HARI itu Senin, upacara bendera sedang dilaksanakan di lapangan. Para siswa berbaris dengan seragam putih-putih. Teratur. Dari kelas satu ke kelas enam. Dari anak terpendek ke yang paling tinggi. Beberapa siswa dengan antusias mengikuti jalannya upacara. Beberapa lainnya diam-diam saling berbisik dengan teman sebelahnya. Banyak yang berdiri tenang, lebih banyak lagi yang berdiri gelisah. Doyong kiri doyong kanan.
          Rama kecil memerhatikan hal itu dari ruang guru, ditemani ibunya. Ini adalah hari pertamanya belajar di sekolah.
          Rama kecil tergagap saat diminta oleh gurunya memperkenalkan diri.
          “Na.. nama aku Rama. A.. aku pin..dahan.. dari Semarang.”
          Rama yang saat itu masih kelas 2 memperkenalkan diri sambil menatap lantai.
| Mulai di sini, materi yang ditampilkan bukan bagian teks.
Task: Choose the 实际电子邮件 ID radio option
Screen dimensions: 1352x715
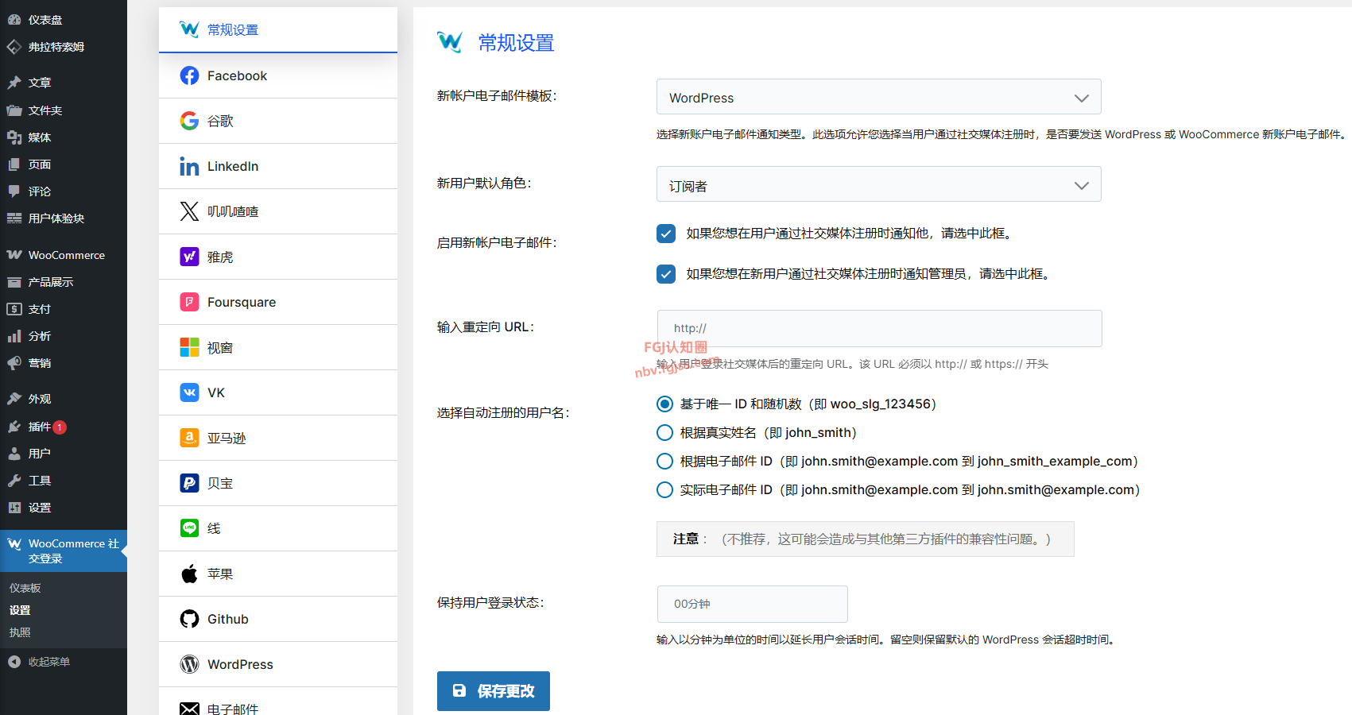Action: [665, 490]
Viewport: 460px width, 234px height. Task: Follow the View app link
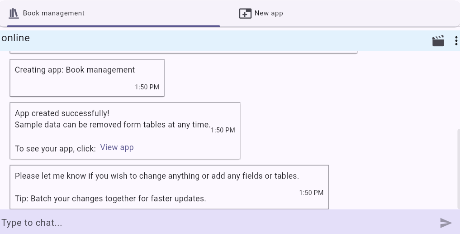click(117, 147)
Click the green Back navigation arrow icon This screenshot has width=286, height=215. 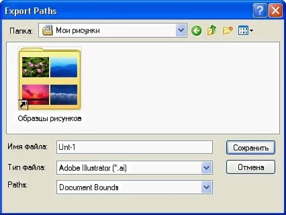pos(196,30)
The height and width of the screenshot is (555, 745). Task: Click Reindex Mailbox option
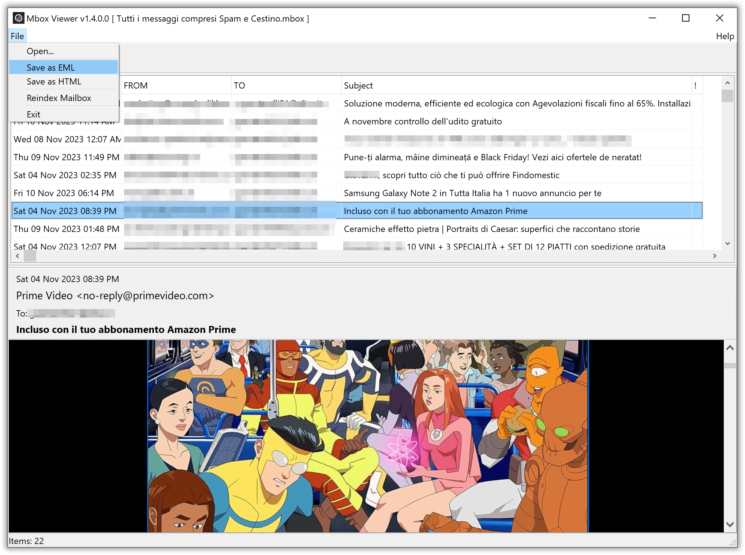click(x=58, y=97)
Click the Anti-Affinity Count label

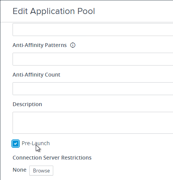click(x=37, y=75)

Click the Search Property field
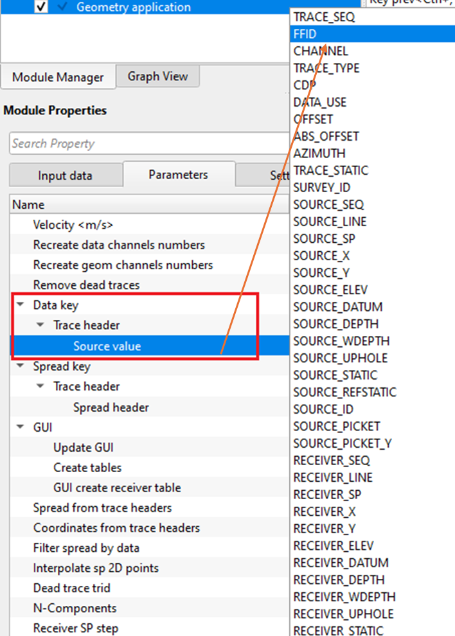click(148, 144)
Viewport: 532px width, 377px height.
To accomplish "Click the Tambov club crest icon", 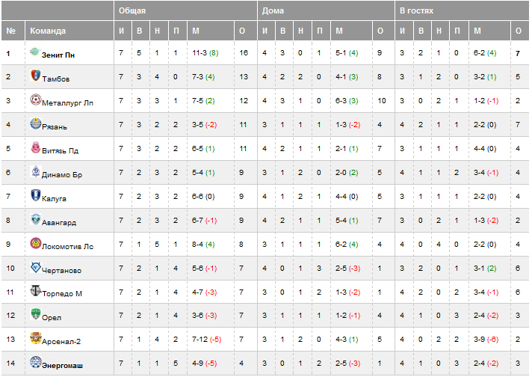I will [x=36, y=76].
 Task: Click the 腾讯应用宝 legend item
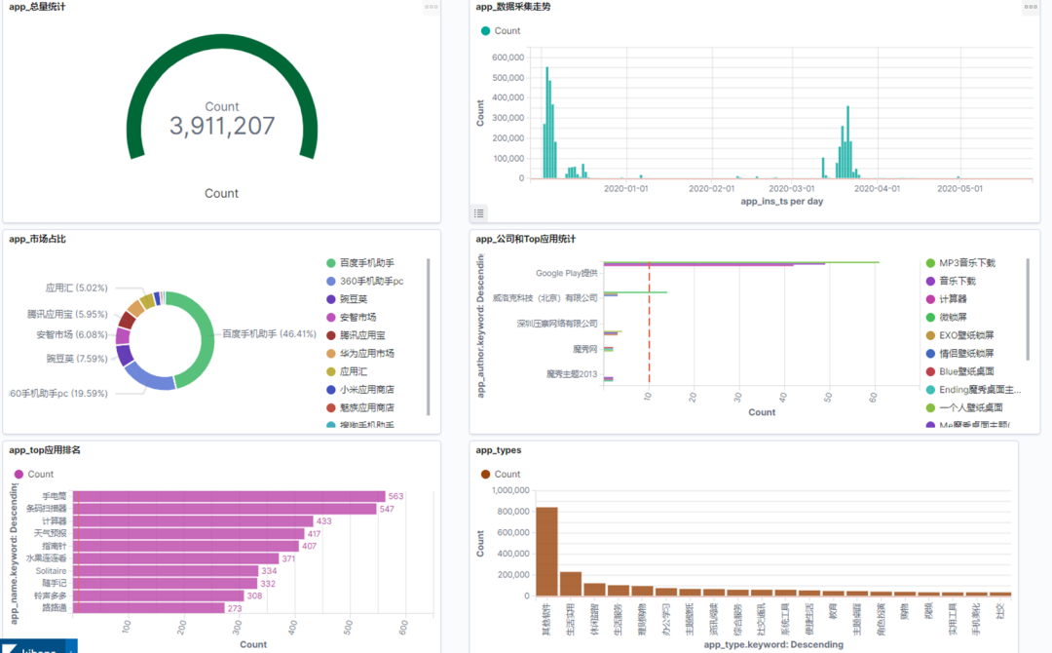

Entah yang diajak bicara teman-temannya atau lantai. Atau mungkin lantai itu dianggapnya teman. Entahlah.
          “Iya anak-anak. Mulai hari ini Rama akan belajar bersama kita. Nanti kalian berteman yang baik ya!” lembut mengalun suara guru baru Rama yang dijawab koor oleh murid-murid.  Rama mengangkat kepala. Matanya menyapu semua teman sekelasnya dengan tatapan malu-malu. Hanya ada satu kursi yang tidak diduduki murid. Tepat di sebelahnya duduk seorang anak perempuan yang terus tersenyum pada Rama. Kau pasti tahu siapa dia.
          “Ayo Rama, itu ada kursi kosong di sebelah Sinta. Kamu duduk di belakang tidak apa-apa ya?”
Rama mengangguk, lalu duduk di tempat yang dimaksud.
          “Hai, aku Sinta.”
          “Aku Rama.”

“WOW, sejak saat itu elu suka sama Sinta, Ram?”
          “Enggak saat itu juga sih. Seiring jalannya waktu kayaknya saya kok nyaman banget sama dia. Apapun yang kami lakukan, selama kami bareng, adalah kesenangan buat saya. Enggak ada dia, saya kayak jalan dengan satu kaki. Kayak terbang dengan satu sayap. Enggak bisa apa-apa, Pak.”
          Nice quote from Rama!
          “Kenapa elu enggak bilang aja Ram kalo emang suka?”
          Rama tampak berpikir keras menjawab pertanyaanku. Aku rasa dia sudah tahu jawabannya. Hanya saja perlu pengungkapan dengan kata yang tepat. Seseorang yang dengan tulus memendam perasaannya tidak akan tidak memiliki sebuah alasan untuk terus menyimpan perasaannya. Semelankolis apa pun jawaban Rama, aku sudah siap menunggu.
          “Karena cinta saya bertepuk sebelah tangan. Malah mungkin seperempat tangan.”
          Ada getar pada tubuhku saat Rama mengatakan itu.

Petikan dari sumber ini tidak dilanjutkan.